Text excerpt:

Smokers of e-cigarettes now face same bans as regular smokers of tobacco prouducts

Vaping bans: From July this year, anyone choosing to use e-cigarettes will now face the same restrictions as regular smokers of tobacco products.
Vaping bans: From July this year, anyone choosing to use e-cigarettes will now face the same restrictions as regular smokers of tobacco products.

From July this year, anyone choosing to use e-cigarettes will now face the same bans as regular smokers of tobacco products.

State parliament passed new laws on Wednesday night which will see smokers of e-cigarettes fined up to $550 if caught vaping in public spaces or on public transport across NSW.

“The new laws do not ban people from using e-cigarettes,” Health Minister Brad Hazzard said in a statement today.

“Put simply, where you are not allowed to smoke cigarettes, you now cannot vape either.’’

Mr Hazzard said despite claims to the contrary, the jury is still out on the alleged benefits of e-cigarettes.

“The medical advice from Australian authorities is we need to err on the side of caution," he said.

“The NSW Government is acting now to protect vulnerable bystanders from passive exposure to vapour and if you snub these new laws you risk fines of up to $550."

That includes shopping centres, cinemas, libraries, trains, buses, public swimming pools, near children’s play equipment, sports grounds, public transport stops and outdoor dining areas.

Items listed in a dataset:

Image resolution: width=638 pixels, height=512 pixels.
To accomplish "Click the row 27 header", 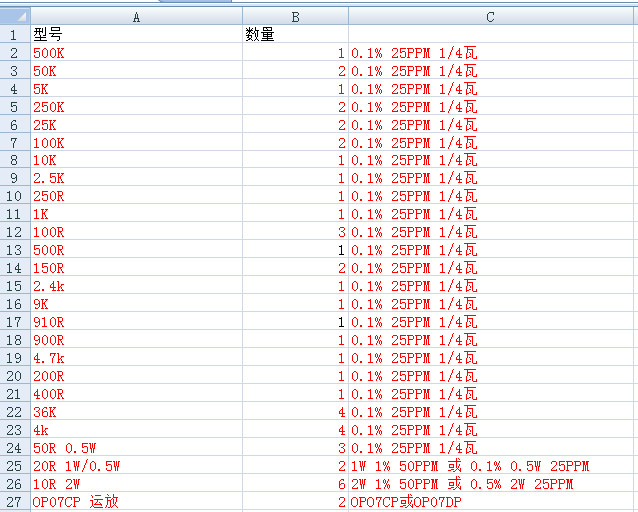I will pyautogui.click(x=14, y=502).
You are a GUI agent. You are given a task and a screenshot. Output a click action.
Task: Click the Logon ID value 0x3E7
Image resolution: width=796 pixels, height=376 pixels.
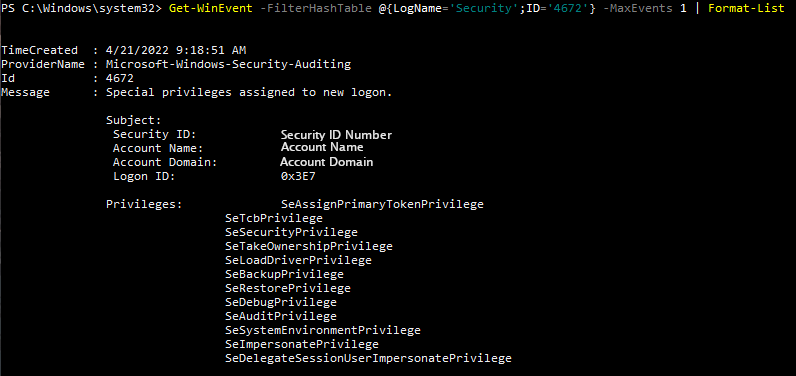click(298, 176)
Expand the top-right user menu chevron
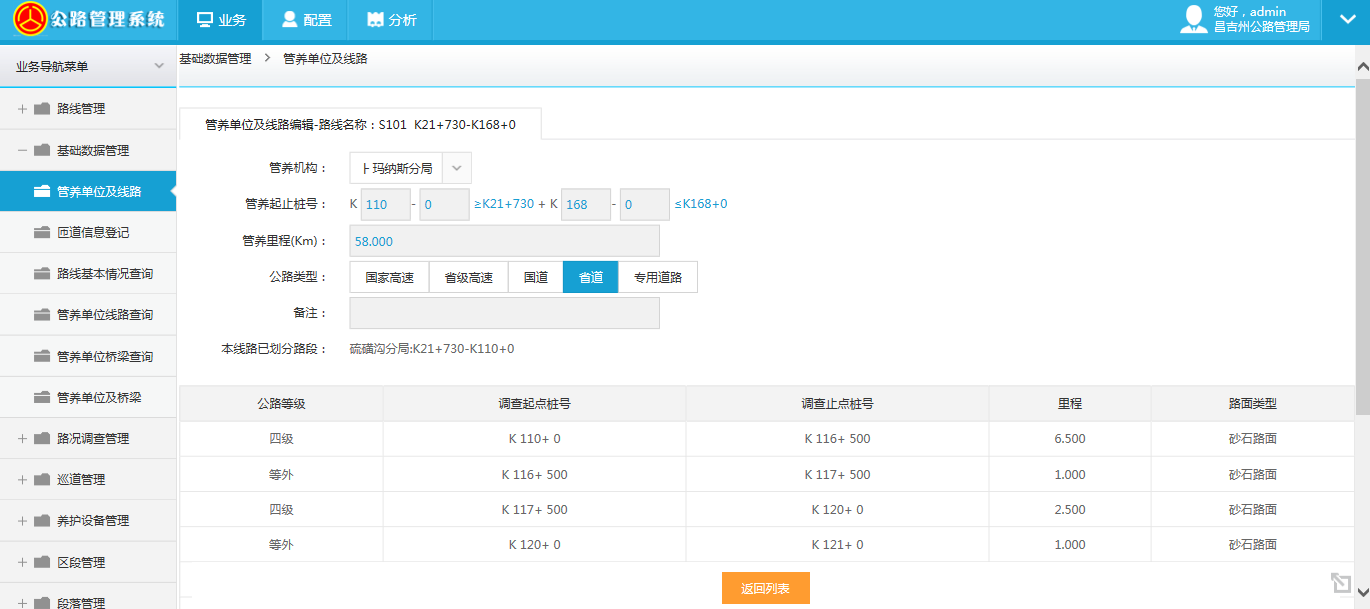The height and width of the screenshot is (609, 1370). (1346, 20)
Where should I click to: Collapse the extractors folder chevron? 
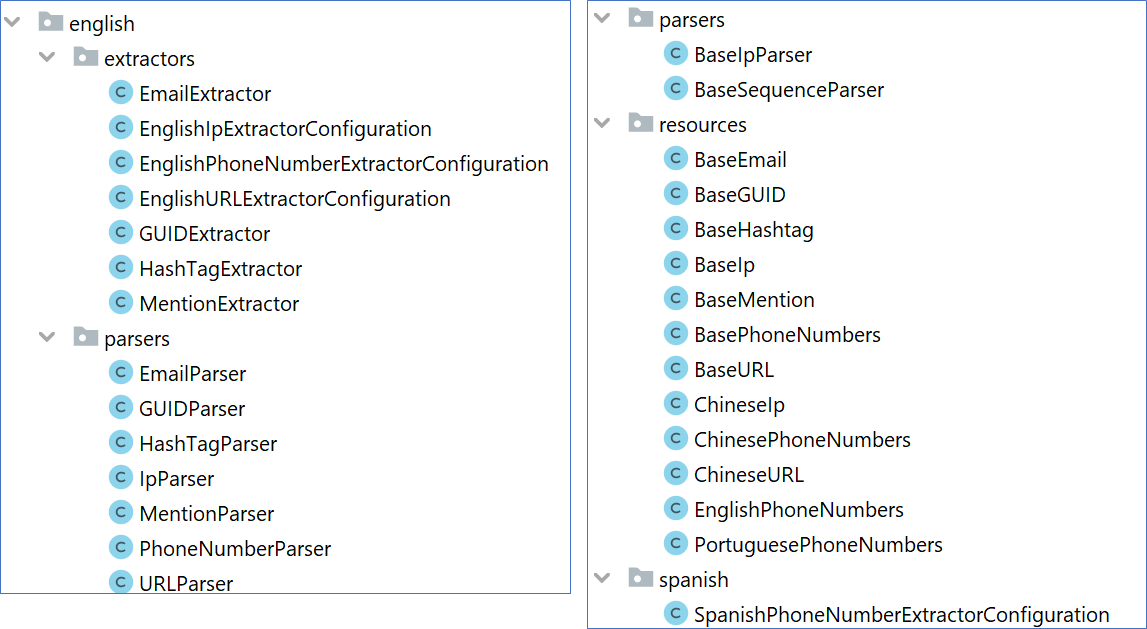pos(47,57)
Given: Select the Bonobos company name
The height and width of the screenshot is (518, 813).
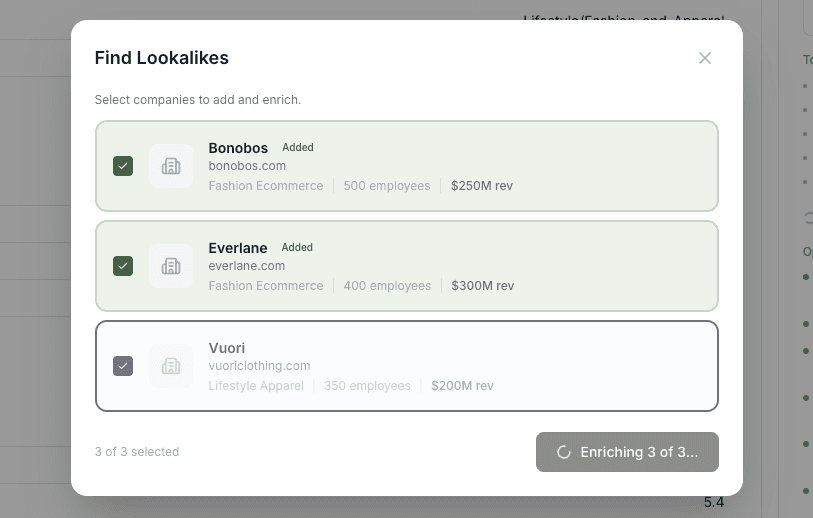Looking at the screenshot, I should (238, 148).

Requirement A: List every kind of public transport or transport location that the vaping-ban article's last paragraph names as a place where vaping is now banned.
Requirement B: According to the vaping-ban article, what is the largest fine for vaping in a public space or on public transport in NSW?
Requirement C: Extend the article on the NSW vaping bans, starting after its last sentence.

Expected output A: trains, buses, public transport stops

Expected output B: Up to $550.

Expected output C:
Mr Hazzard said the Smoke-free Environment Amendment Bill 2018 will come into effect in July, and will match laws in most other States.

Queensland, Victoria, Tasmania and the ACT already regulate e-cigarettes to ban their use in smoke-free areas.

NSW’s chief health officer said there is evidence of potential health risks from e-cigarette vapours – even if there’s no illegal nicotine in the e-liquid.

Vapours can contain chemicals, toxins and metals, and some of these substances, like formaldehyde, are known to cause cancer, Dr Kerry Chant said.

“The National Health and Medical Research Council states e-cigarettes expose both users and bystanders to very small particles which may worsen existing illnesses or increase the risk of developing cardiovascular or respiratory disease."

“There is conclusive evidence that e-cigarette vapour increases particulate matter and nicotine in the air which may be a risk to bystanders who are exposed to the vapour.”

The Therapeutic Goods Administration has not approved any e-cigarette product as an aid to help with quitting smoking.

The new legislation also requires e-cigarettes retailers to notify NSW Health they are selling such products, as tobacco retailers are already required to do.